> DIRECTION A:
In the Spearmint EO forum thread below, reproduce the passage between "## mandolyn (Jul" and "soak in a tub!", inclusive, word for word.
> DIRECTION B:
Condense the paragraph in the Spearmint EO forum thread that begins "I use .7 oz per lb of oils with EO's" into a short bulleted list that keeps its main facts.
> DIRECTION C:
According to the Spearmint EO forum thread, which other oil did krissy use alongside spearmint in the green and cream castile?

Start DOCUMENT TEXT

# Spearmint EO



## Lindy (Jun 15, 2009)

I just bought some Spearmint EO - LOVE IT - my question is this....is it the same kind of irritant that Peppermint is?  I am so in love with this scent and want to use it in a soap.....


----------



## heyjude (Jun 15, 2009)

Lindy,

I love spearmint too.   
 I hope it's not an irritant, I would really like to buy some.

Do you mind sharing with me where you bought yours?

Jude


----------



## Lindy (Jun 15, 2009)

Hi Jude - I bought it from http://www.voyageursoapandcandle.com/store/details.asp?prodid=64630&cat=933&path=93,933.  It smells absolutely divine!!!  I already put it into a cream to use as aromatherapy - so far it doesn't irritate but I could just be lucky on this one.....


----------



## heyjude (Jun 15, 2009)

Thanks, Lindy.
Using it in a cream for aromatherapy sounds wonderful!!

 

Jude


----------



## Lindy (Jun 15, 2009)

I'm thinking about making some Perfume Creams - gotta play with that one and see what I can come up with....


----------



## KSL (Jun 17, 2009)

I was thinking of putting some in a lotion bar..


----------



## Guest (Jun 17, 2009)

It is really nice in lotion bars / tarts . I love the scent of spearmint. 

Kitn


----------



## KSL (Jun 17, 2009)

I was also thinking of adding some menthol liquid for the cooling effect.. you know.. for sore muscles.. (I think I posted that somewhere else too, lol)


----------



## krissy (Jun 17, 2009)

i used spearmint and rosemary in my green and cream castile and the smell is great and i have been using the soap with no tingle or anything like peppermint has done before.


----------



## Lindy (Jun 19, 2009)

Thank you!  I really love this scent too - yup, going to have to make some soap with it and some lotion bars......it's good to know it is less irrating than peppermint....


----------



## soapbuddy (Jun 19, 2009)

KSL said:
			
		

> I was also thinking of adding some menthol liquid for the cooling effect.. you know.. for sore muscles.. (I think I posted that somewhere else too, lol)



You need very, very little of menthol. It's very strong.


----------



## mandolyn (Jun 29, 2009)

No tingle with spearmint. I use it in a spa bar that's just so fresh smelling.


----------



## artisan soaps (Jun 30, 2009)

..


----------



## mandolyn (Jun 30, 2009)

artisan soaps said:
			
		

> mandolyn said:
> 
> 
> 
> ...



I use .7 oz per lb of oils with EO's. My spa bar doesn't have salt, it's just my scent blend that reminds me of ocean breezes - fresh & clean smelling. I should try it with salt, though. Some day!!


----------



## artisan soaps (Jul 1, 2009)

..


----------



## mandolyn (Jul 1, 2009)

artisan soaps said:
			
		

> Thanks mandolyn .. Your bars sound lovely!



You're welcome & thanks. It's one of my best sellers. I did bath salts to match, but they didn't sell. My customers say they don't have time to soak in a tub!


----------

End DOCUMENT TEXT
Start SUPPLIED MATERIAL

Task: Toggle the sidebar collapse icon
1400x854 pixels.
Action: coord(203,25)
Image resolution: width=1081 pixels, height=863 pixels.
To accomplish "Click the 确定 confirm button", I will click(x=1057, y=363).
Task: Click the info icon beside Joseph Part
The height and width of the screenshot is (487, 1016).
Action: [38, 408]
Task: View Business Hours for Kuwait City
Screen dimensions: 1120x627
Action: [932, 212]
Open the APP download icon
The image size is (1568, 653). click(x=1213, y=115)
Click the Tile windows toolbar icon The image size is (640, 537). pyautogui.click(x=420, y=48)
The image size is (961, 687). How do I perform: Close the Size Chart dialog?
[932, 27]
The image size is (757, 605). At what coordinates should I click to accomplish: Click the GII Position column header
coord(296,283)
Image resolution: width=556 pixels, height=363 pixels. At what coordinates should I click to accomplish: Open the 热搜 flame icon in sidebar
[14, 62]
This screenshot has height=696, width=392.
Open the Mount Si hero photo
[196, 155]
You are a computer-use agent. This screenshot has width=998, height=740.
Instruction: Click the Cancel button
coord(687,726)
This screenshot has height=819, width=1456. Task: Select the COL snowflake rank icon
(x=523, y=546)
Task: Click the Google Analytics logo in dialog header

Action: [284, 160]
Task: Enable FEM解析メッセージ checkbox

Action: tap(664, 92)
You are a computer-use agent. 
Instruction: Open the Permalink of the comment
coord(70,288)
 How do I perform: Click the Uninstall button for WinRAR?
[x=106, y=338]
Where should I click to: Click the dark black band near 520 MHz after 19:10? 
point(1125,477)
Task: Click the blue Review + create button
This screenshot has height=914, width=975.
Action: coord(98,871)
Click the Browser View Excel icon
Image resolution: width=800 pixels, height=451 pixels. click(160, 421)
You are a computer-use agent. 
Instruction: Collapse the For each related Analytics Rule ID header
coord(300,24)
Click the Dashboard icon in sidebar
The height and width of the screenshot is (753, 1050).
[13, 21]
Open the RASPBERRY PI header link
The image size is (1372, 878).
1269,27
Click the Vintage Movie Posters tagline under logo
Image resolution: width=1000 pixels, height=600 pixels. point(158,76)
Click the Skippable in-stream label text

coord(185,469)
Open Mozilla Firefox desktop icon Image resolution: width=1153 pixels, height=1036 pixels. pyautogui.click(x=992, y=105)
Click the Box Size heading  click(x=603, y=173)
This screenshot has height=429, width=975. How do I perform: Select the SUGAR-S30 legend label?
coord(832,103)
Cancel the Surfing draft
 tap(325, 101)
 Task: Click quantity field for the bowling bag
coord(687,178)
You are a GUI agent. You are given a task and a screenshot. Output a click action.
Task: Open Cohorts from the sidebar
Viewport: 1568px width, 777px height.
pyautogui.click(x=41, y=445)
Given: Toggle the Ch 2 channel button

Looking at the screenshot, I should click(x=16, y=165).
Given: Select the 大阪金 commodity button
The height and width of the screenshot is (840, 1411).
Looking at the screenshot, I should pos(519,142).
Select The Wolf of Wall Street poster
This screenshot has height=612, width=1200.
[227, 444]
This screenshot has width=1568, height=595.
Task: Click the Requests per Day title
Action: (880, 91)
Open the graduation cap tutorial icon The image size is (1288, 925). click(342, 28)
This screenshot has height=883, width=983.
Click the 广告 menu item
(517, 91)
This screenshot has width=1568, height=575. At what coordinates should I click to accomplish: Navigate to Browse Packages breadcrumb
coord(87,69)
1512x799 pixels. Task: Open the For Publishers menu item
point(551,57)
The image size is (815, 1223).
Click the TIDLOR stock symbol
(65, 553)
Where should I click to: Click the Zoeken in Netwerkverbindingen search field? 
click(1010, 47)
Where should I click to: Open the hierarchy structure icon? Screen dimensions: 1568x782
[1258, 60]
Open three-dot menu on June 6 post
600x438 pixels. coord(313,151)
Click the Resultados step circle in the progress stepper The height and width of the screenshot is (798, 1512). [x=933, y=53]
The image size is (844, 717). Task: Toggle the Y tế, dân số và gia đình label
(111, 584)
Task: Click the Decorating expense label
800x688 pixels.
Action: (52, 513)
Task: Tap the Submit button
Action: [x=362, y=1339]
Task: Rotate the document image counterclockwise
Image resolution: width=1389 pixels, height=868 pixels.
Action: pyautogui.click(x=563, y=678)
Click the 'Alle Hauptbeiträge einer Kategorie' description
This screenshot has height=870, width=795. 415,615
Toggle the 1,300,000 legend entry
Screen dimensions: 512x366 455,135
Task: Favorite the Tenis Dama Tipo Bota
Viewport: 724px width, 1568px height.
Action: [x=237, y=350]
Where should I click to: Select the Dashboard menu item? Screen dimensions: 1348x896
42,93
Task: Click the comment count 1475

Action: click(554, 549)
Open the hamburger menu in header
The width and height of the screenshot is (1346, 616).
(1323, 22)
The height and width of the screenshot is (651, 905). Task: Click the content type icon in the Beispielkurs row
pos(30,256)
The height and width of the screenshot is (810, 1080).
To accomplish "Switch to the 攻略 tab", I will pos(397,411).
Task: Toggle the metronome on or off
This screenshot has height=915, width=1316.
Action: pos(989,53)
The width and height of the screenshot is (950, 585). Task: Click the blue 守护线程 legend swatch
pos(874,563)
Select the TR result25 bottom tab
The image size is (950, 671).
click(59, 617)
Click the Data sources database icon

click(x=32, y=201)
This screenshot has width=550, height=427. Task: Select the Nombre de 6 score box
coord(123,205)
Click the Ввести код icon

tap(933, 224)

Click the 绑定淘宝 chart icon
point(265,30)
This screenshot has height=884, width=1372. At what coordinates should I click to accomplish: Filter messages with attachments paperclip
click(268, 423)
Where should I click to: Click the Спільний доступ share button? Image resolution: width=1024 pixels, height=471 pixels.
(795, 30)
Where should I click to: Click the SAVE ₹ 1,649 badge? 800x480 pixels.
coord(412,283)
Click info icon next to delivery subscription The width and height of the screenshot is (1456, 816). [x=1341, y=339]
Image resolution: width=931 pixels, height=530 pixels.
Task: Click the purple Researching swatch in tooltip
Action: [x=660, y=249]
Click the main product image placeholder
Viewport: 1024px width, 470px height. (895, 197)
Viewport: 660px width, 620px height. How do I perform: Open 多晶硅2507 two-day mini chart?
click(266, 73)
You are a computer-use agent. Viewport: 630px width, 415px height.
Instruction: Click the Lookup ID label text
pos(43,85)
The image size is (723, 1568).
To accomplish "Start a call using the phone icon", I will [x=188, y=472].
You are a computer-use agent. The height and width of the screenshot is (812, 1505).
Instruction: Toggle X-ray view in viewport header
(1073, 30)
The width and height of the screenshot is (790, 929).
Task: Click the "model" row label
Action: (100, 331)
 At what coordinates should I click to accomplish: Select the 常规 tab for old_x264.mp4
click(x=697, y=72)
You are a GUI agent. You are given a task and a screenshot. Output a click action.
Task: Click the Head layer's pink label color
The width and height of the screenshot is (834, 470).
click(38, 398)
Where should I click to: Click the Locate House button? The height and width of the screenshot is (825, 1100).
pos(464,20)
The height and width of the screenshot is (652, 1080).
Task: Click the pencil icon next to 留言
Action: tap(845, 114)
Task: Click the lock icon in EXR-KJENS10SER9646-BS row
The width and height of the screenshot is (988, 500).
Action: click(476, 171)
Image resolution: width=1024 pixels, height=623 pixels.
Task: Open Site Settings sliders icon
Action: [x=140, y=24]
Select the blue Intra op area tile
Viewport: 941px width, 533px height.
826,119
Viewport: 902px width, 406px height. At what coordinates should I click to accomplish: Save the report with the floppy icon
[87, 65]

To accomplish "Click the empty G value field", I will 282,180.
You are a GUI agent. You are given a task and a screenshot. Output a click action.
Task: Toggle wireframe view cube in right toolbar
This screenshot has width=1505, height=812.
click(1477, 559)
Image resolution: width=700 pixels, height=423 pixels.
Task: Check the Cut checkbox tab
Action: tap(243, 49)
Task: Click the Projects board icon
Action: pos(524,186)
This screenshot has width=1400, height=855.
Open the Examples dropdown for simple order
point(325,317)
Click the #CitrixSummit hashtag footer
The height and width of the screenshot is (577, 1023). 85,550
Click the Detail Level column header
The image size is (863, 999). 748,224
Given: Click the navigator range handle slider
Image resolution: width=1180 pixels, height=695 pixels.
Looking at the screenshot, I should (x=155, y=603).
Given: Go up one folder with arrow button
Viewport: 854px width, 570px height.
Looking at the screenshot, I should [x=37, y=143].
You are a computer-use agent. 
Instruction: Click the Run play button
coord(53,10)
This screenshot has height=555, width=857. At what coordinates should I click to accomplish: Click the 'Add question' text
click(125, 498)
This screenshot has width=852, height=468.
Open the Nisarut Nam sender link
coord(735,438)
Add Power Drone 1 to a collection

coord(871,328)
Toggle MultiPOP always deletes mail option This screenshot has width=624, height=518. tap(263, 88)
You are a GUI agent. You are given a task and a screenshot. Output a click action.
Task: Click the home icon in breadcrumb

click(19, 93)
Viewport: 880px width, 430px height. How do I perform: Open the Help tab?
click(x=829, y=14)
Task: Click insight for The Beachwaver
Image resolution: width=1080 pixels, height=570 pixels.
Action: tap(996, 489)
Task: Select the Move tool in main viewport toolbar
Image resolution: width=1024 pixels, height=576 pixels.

End SUPPLIED MATERIAL

> CORRECT ANSWER A:
## mandolyn (Jul 1, 2009)

artisan soaps said:
			
		

> Thanks mandolyn .. Your bars sound lovely!



You're welcome & thanks. It's one of my best sellers. I did bath salts to match, but they didn't sell. My customers say they don't have time to soak in a tub!

> CORRECT ANSWER B:
- Uses .7 oz of EOs per lb of oils.
- The spa bar contains no salt. Its scent blend is reminiscent of ocean breezes, fresh and clean smelling.
- Intends to try it with salt someday.

> CORRECT ANSWER C:
Rosemary.